**ACTION ITEM:** Find the line with "Task: Click the Manchester City club crest". Transcribe it and each later line of the data exactly, up to and including the last.

**MATERIAL FOR THIS TASK:**
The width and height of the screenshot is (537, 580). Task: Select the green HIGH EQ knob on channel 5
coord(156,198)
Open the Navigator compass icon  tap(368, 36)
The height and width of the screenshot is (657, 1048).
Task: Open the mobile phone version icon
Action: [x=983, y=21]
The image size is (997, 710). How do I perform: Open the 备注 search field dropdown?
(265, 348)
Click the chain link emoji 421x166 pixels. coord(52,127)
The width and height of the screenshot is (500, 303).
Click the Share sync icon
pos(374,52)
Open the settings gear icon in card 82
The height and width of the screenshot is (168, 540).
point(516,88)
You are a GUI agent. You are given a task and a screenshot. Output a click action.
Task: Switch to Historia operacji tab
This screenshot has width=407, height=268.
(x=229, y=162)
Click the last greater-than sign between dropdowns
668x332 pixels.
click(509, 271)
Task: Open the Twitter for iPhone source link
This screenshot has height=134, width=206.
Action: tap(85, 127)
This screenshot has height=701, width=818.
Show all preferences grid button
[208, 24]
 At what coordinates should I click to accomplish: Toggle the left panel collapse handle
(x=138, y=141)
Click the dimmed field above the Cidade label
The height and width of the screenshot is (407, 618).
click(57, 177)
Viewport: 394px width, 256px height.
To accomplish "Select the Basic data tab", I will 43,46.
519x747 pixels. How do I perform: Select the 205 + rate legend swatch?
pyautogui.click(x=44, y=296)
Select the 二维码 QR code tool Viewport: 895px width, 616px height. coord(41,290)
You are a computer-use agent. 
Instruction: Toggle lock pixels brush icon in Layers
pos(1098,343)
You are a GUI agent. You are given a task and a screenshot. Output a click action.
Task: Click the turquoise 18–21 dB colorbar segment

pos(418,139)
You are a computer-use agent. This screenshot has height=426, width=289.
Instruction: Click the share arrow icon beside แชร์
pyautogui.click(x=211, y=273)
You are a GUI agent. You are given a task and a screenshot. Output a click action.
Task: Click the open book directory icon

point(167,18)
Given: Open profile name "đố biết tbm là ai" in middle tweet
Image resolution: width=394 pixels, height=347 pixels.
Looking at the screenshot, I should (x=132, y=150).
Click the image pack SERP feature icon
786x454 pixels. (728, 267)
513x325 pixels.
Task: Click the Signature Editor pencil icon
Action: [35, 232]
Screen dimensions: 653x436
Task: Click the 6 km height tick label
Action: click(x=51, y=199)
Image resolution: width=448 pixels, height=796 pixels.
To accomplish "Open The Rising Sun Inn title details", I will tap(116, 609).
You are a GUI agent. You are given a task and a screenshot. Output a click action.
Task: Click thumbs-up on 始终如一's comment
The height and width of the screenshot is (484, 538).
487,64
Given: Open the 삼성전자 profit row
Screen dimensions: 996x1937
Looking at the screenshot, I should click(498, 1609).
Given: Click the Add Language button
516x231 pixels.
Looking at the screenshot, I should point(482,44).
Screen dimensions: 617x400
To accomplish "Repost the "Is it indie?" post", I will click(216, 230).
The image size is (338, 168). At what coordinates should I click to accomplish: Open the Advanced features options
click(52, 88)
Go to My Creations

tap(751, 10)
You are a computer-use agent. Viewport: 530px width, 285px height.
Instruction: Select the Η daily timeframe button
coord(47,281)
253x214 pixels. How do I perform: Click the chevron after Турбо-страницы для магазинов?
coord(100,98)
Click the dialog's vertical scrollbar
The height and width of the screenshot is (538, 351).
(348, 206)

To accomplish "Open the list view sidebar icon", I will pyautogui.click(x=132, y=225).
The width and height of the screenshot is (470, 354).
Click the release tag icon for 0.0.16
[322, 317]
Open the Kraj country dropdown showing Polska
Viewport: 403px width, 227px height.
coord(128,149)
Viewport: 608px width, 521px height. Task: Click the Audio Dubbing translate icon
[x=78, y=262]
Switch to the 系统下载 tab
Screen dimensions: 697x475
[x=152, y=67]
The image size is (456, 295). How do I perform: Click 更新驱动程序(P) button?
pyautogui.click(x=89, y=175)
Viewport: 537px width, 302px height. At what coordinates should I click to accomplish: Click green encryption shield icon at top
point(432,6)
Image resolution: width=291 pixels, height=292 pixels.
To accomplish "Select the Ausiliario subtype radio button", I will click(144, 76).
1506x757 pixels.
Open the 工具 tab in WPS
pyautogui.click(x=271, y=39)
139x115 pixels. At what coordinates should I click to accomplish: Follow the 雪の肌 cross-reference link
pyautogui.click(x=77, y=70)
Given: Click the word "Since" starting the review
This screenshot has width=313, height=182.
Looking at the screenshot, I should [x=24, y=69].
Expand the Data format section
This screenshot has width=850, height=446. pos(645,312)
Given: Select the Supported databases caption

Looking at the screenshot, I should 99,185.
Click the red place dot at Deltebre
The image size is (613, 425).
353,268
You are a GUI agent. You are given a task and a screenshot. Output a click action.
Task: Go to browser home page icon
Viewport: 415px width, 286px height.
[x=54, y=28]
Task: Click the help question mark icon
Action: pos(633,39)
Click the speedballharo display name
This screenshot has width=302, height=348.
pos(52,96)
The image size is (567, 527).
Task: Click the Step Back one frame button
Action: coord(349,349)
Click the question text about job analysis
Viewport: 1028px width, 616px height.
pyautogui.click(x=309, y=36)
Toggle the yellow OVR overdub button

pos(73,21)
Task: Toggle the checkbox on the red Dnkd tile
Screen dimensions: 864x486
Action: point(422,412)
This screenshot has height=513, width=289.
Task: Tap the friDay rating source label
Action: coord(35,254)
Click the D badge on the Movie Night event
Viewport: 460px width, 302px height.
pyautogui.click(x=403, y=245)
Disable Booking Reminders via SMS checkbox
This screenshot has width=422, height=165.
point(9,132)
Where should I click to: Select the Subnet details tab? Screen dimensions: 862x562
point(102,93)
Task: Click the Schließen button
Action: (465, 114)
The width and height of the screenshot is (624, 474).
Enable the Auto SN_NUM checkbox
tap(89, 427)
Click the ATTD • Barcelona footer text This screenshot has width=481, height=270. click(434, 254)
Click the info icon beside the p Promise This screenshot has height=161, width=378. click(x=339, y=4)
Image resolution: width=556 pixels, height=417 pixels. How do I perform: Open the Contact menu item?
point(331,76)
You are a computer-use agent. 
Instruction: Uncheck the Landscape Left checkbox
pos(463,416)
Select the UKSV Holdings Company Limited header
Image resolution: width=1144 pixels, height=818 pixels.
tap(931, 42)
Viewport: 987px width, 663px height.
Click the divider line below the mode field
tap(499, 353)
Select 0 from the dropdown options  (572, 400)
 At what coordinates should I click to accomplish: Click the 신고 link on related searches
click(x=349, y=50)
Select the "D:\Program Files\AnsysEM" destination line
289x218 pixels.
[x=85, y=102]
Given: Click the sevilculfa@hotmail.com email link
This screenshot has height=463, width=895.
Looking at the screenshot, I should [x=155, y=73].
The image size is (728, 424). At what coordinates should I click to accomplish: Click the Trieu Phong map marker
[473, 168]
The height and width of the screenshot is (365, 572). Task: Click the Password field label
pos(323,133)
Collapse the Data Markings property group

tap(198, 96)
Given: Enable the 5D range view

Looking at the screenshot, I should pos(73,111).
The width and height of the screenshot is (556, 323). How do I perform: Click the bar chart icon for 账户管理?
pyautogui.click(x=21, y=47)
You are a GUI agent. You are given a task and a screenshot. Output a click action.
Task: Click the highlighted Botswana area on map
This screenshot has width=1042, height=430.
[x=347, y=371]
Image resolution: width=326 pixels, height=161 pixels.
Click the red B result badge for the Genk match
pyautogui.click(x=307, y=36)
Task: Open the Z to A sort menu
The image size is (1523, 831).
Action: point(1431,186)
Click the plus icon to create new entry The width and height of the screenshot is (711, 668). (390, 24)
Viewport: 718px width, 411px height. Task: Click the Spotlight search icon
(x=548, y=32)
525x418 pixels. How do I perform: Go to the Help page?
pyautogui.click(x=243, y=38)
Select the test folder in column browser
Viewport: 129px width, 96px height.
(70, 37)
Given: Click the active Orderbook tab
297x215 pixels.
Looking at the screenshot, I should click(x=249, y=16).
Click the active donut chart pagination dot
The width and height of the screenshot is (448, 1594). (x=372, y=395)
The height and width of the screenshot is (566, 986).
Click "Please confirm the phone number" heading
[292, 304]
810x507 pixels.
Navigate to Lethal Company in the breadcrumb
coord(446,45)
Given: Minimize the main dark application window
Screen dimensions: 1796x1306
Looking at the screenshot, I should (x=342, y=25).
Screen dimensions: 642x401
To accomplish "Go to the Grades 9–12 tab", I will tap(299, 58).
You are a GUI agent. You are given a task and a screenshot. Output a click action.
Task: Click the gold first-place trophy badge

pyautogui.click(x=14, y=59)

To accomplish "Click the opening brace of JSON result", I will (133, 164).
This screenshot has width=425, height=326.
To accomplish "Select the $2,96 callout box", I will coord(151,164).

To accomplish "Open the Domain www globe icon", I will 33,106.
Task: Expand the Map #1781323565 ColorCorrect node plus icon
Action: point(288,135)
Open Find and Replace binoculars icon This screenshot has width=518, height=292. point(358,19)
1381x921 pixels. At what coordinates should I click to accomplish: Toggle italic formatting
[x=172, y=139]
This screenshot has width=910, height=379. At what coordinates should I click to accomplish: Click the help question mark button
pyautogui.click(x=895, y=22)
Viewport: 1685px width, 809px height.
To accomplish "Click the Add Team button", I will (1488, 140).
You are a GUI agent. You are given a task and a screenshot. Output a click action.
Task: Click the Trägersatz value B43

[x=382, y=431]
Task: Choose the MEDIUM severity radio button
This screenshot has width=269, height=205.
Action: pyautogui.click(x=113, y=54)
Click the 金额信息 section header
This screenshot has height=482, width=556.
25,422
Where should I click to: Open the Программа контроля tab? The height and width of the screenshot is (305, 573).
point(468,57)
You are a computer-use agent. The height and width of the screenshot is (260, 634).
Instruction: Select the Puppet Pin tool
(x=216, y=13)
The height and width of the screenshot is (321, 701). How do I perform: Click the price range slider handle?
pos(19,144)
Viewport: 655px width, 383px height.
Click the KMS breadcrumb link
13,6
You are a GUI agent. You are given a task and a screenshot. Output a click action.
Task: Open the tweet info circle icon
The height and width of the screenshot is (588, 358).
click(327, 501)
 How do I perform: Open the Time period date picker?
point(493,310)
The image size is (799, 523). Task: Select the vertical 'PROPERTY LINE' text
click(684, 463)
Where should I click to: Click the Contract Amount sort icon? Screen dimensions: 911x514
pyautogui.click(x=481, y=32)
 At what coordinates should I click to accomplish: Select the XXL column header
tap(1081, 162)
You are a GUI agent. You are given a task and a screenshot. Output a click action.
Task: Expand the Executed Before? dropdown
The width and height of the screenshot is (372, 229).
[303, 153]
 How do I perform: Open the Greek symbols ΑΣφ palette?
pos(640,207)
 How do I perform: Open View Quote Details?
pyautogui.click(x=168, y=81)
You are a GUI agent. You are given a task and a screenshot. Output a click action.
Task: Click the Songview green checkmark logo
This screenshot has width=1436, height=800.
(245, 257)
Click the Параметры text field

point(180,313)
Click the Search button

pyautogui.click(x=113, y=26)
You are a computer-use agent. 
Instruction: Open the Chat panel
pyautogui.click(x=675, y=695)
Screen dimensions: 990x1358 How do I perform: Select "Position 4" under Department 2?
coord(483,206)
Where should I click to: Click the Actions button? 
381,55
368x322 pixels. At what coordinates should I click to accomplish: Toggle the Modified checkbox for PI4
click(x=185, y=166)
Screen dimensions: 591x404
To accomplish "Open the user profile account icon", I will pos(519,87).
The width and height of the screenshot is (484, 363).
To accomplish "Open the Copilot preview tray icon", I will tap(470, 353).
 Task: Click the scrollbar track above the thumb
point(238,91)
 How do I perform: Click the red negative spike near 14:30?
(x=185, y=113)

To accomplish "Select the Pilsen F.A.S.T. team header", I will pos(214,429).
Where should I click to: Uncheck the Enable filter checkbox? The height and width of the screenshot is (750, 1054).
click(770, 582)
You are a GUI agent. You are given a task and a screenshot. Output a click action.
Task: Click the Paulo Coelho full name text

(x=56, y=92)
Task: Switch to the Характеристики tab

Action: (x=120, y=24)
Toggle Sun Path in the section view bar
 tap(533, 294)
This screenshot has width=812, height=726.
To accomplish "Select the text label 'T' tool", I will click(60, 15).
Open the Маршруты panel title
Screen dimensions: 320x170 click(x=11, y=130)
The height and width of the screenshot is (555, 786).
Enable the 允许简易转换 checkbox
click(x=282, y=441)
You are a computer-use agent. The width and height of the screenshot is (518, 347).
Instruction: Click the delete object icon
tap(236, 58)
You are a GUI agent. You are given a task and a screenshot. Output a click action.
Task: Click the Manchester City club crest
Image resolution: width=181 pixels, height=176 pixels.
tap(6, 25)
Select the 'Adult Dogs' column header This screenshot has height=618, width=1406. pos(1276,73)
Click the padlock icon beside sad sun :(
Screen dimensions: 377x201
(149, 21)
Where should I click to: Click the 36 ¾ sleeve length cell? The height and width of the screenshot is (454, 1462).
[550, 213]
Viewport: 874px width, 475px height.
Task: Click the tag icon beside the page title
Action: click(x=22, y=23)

**OUTPUT OF THE TASK:**
Task: Click the Manchester City club crest
Image resolution: width=181 pixels, height=176 pixels.
tap(6, 25)
Select the 'Adult Dogs' column header This screenshot has height=618, width=1406. pos(1276,73)
Click the padlock icon beside sad sun :(
Screen dimensions: 377x201
(149, 21)
Where should I click to: Click the 36 ¾ sleeve length cell? The height and width of the screenshot is (454, 1462).
[550, 213]
Viewport: 874px width, 475px height.
Task: Click the tag icon beside the page title
Action: click(x=22, y=23)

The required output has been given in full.